Dafür entwickelten die GTI-Väter in der Wolfsburger Entwicklungsabteilung den alten Bekannten EA888 weiter. Der Vierzylinder-Turbo trägt nun einen neu entwickelten Zylinderkopf mit wassergekühlter Abgasführung zum Turbolader. Dank zweifach schaltbarem Ventilhub auf der Auslassseite soll der Ladungswechsel optimiert worden sein. In der Basisversion leistet der Neuling mit 220 PS nun zehn PS mehr als sein direkter Vorgänger. Unser Testwagen tritt als „GTI Performance“- Variante dank einer zusätzlichen Leistungsspritze ab Werk mit 230 PS an.

Tuning ab Werk: VW Golf GTI mit 230 PS

Für 1.125 Euro Aufpreis enthält die Performance-Version außerdem eine Vorderachs-Differenzialsperre sowie eine rundum innen-belüftete Bremsanlage (Basis GTI: nur vorn innenbelüftet) mit größeren Bremsscheiben (340 mm vorn, 310 mm hinten, Basis-GTI: 314 mm vorn, 300 mm hinten).
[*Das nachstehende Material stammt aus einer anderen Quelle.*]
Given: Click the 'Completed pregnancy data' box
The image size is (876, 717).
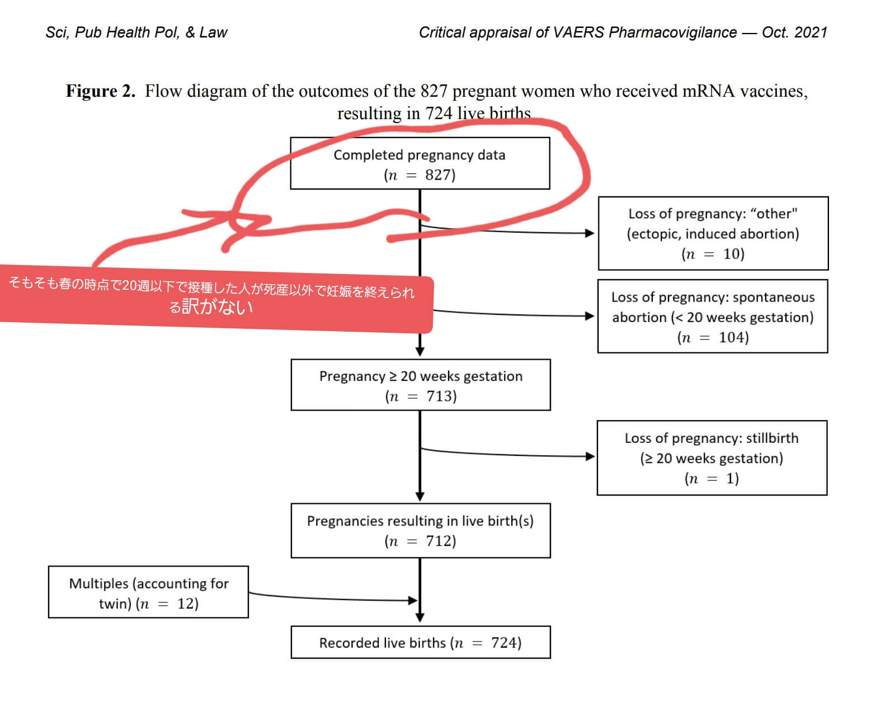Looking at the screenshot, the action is (x=420, y=163).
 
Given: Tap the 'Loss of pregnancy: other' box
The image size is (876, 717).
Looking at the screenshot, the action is (x=713, y=233).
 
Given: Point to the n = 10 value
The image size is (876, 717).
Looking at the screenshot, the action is (x=713, y=254).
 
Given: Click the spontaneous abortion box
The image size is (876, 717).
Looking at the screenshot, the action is (x=713, y=316).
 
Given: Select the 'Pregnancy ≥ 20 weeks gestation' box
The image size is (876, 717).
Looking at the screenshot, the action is (x=421, y=385).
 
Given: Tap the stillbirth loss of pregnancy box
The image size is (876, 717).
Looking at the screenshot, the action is (x=712, y=458).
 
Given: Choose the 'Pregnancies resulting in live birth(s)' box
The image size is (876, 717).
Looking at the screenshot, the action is (x=421, y=531).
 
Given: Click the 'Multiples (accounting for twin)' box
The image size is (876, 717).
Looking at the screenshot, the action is (x=148, y=592).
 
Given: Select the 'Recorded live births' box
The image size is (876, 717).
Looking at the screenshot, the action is (x=421, y=642).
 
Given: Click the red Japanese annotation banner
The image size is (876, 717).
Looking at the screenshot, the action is (x=216, y=298).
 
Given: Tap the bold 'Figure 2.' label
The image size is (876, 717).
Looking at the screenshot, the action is (x=101, y=91).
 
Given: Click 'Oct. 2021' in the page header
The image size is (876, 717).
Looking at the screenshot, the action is (x=794, y=32).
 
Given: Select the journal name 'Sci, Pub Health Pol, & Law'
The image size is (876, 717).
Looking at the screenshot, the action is (x=136, y=32).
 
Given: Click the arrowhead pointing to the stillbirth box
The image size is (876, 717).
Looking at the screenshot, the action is (x=590, y=456).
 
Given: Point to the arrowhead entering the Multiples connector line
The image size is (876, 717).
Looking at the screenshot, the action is (x=412, y=600).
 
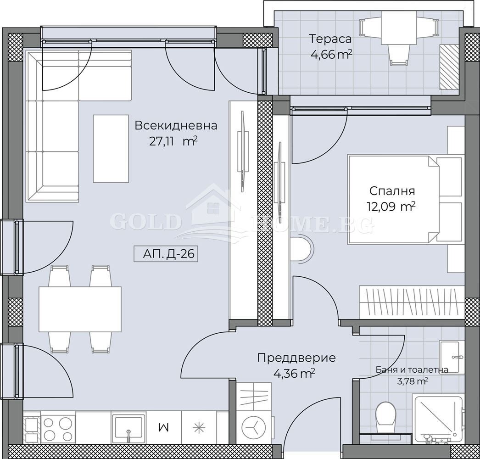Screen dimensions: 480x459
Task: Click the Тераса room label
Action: (x=329, y=39)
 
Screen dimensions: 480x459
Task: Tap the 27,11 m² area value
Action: (x=173, y=141)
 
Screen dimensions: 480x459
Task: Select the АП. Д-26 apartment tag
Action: (x=166, y=254)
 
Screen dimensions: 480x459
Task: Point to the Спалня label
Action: (x=392, y=191)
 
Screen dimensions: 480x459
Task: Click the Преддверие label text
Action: (x=296, y=358)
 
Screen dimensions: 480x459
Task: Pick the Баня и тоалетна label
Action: (x=412, y=369)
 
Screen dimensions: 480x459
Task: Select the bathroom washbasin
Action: (x=452, y=357)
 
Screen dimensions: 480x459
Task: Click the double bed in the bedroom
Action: (x=404, y=200)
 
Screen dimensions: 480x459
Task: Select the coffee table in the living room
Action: (x=111, y=149)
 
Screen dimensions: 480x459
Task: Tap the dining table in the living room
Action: (x=80, y=309)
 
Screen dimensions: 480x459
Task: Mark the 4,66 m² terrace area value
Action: (x=331, y=55)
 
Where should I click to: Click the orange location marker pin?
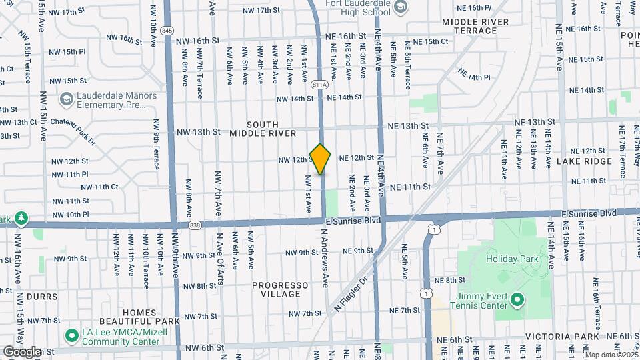coord(321,159)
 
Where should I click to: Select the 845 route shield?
coord(167,31)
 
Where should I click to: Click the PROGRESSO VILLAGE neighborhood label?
coord(280,290)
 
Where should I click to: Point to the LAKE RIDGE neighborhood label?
coord(583,161)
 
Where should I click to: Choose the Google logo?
coord(21,351)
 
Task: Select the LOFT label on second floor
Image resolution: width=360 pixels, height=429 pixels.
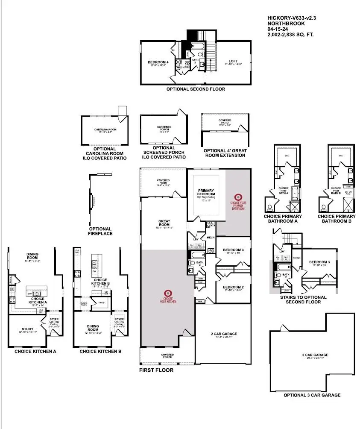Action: pyautogui.click(x=233, y=61)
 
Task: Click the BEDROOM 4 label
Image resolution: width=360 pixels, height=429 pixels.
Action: pyautogui.click(x=155, y=62)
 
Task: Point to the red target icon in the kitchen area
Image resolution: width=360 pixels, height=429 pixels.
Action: pyautogui.click(x=168, y=293)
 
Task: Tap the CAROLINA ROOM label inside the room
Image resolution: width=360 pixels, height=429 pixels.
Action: pyautogui.click(x=105, y=129)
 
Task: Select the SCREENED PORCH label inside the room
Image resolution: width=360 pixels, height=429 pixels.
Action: pyautogui.click(x=164, y=127)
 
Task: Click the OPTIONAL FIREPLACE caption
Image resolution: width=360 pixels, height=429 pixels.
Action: pyautogui.click(x=101, y=231)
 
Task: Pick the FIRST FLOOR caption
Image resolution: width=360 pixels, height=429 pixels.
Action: pyautogui.click(x=156, y=370)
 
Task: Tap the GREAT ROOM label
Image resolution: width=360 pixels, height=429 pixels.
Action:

Während sich der GTI Performance warmläuft, rauscht es plötzlich lauthals in der Boxengasse zu Hockenheim. Hier zieht kein unerwarteter Tornado über den Rennkurs, sondern der Vergleichstestgegner, ein Ford Focus ST faucht aus der Boxengasse. Einst GTI gegen Capri, heute VW Golf GTI gegen Ford Focus ST. Anders als der Vorgänger mit herrlich wummerndem Reihen-Fünfzylinderturbo geht der ST nun mit einem aufgeladenen EcoBoost-Vierzylinder mit zwei Liter Hubraum und 250 PS auf die Jagd.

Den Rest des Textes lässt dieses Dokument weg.